## WORK TASK
No line before the one containing "You are a GUI" is to be output; retype exactly that line and all lines that follow it to the end of the records.

※ ※ ※

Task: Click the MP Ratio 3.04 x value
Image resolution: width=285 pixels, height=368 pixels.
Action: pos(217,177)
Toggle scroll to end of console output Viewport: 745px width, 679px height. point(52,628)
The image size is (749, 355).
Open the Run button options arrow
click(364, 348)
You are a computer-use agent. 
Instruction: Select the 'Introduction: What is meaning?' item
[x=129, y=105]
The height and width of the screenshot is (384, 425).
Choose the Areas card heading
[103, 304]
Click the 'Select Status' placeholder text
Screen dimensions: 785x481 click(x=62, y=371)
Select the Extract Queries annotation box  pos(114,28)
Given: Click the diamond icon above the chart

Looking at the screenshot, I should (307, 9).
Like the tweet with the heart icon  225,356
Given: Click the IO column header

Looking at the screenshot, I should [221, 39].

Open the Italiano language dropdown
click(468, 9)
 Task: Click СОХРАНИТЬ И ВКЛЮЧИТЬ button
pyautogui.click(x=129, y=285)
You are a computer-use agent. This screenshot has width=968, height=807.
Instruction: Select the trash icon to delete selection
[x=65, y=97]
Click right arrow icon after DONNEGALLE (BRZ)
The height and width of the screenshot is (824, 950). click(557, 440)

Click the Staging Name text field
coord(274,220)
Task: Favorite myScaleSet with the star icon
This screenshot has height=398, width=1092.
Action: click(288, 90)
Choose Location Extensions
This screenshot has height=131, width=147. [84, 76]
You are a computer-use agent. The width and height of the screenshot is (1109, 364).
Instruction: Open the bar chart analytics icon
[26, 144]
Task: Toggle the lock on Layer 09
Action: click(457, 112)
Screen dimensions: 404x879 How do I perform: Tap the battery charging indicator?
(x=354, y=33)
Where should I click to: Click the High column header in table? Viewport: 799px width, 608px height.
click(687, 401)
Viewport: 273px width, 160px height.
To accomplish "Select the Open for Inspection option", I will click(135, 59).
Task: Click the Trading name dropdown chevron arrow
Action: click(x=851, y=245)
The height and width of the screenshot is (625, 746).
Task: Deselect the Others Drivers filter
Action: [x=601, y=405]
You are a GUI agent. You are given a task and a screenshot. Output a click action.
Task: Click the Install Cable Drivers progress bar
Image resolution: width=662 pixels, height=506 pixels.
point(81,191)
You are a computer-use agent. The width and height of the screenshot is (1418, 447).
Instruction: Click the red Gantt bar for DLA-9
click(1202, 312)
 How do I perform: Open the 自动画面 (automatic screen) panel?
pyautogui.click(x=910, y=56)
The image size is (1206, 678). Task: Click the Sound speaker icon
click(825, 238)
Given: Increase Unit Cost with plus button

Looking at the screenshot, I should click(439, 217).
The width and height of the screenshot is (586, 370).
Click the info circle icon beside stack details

※ ※ ※

## SOLUTION
You are a GUI agent. You are given a task and a screenshot. Output a click action.
Task: Click the Install Cable Drivers progress bar
Image resolution: width=662 pixels, height=506 pixels.
point(81,191)
You are a computer-use agent. The width and height of the screenshot is (1418, 447).
Instruction: Click the red Gantt bar for DLA-9
click(1202, 312)
 How do I perform: Open the 自动画面 (automatic screen) panel?
pyautogui.click(x=910, y=56)
The image size is (1206, 678). Task: Click the Sound speaker icon
click(825, 238)
Given: Increase Unit Cost with plus button

Looking at the screenshot, I should click(439, 217).
The width and height of the screenshot is (586, 370).
Click the info circle icon beside stack details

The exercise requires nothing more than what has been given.